I’ve called on it a few times for mixes that just didn’t seem to be coming together any other way, and it glued them (I know, I know) and made them sparkle.
I tend to favor the LED rectifier, and though the AirBass setting can be heavy-handed, it has worked wonders a time or two.
I’m still a noob with it – just scratching the surface, and at times I tend to second guess it when I do before and after tests with gain equalized. But for now, it’s on the list.
I should probably mention that I mix into bus compression. Usually I’ll dial up a rough mix and try to make a decision on bus compressor at that point, early on. That way I can hear what it’s doing and use it to its full advantage as I mix.
There are times when nothing feels right or any compressor feels like too much, and in that case I leave it off and check again later in the mix.
So, now for the honorable mention. Recently I’ve been using a hardware bus compressor that hasn’t replaced all plugins, but it has done most of the heavy lifting. That compressor is the one found in the Rupert Neve Portico II Master Buss Processor.
Yes, it’s very, very expensive. And yes, it’s not really a fair comparison because the MBP has harmonic texture, a limiter, and a stereo field editor. But the compressor itself in this piece is a wonderful jack-of-all-trades on the master bus. I’ve yet to find any source material that it doesn’t add something great to.
I do at times use a plugin compressor after it just for the sound- often one of the above, and I’m hardly ever compressing more than a decibel or two. But the MBP is probably as close to the one magic bullet as I’m likely ever to get.
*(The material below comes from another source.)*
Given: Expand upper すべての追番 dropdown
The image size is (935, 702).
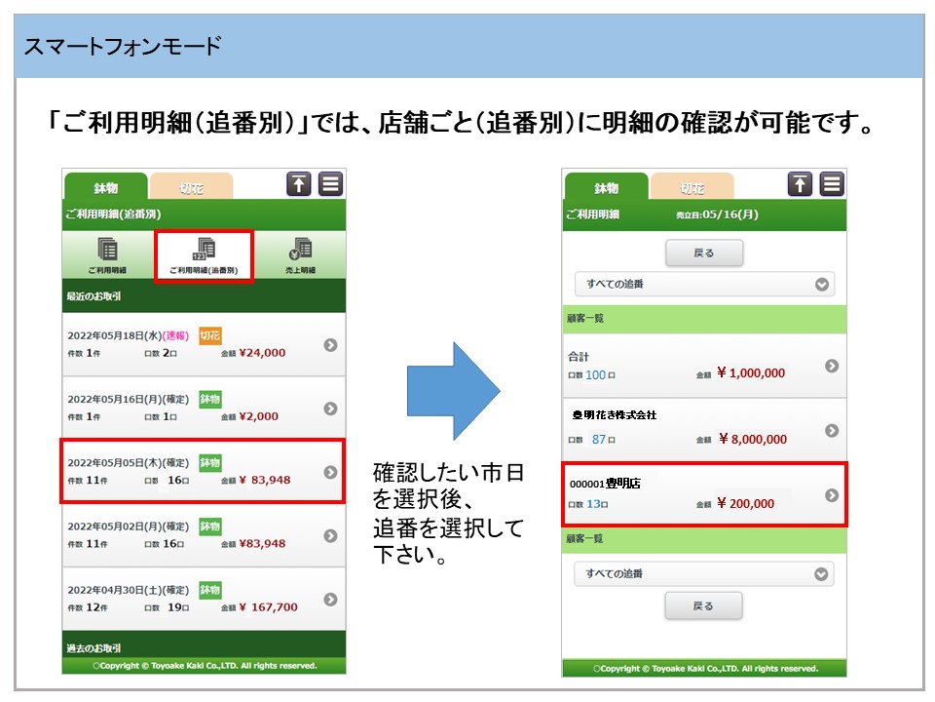Looking at the screenshot, I should pyautogui.click(x=703, y=285).
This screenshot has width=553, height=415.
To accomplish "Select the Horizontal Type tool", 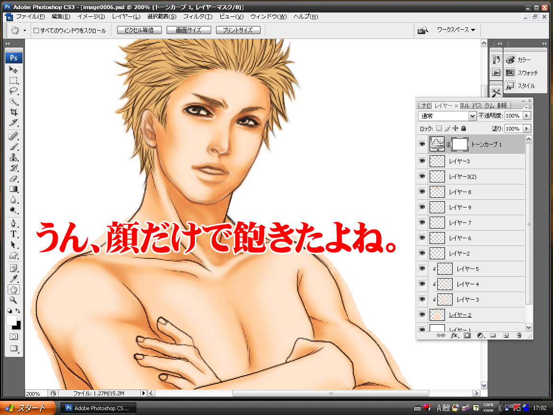I will pos(14,234).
In reality, the Neve MPB represents a big investment that is honestly getting you the final 5-1o% there in terms of your sound. And in many cases you could get there if you really knew what you were doing with a good suite of plugins.
But the MBP makes it so easy.
So yes, I just ended a post about my top three plugin bus compressors raving about a hardware compressor. But like I said.. bonus! And every compressor on this list is a huge winner in my book.
Learn any of them well and pair them with the right source, and you will make audio magic.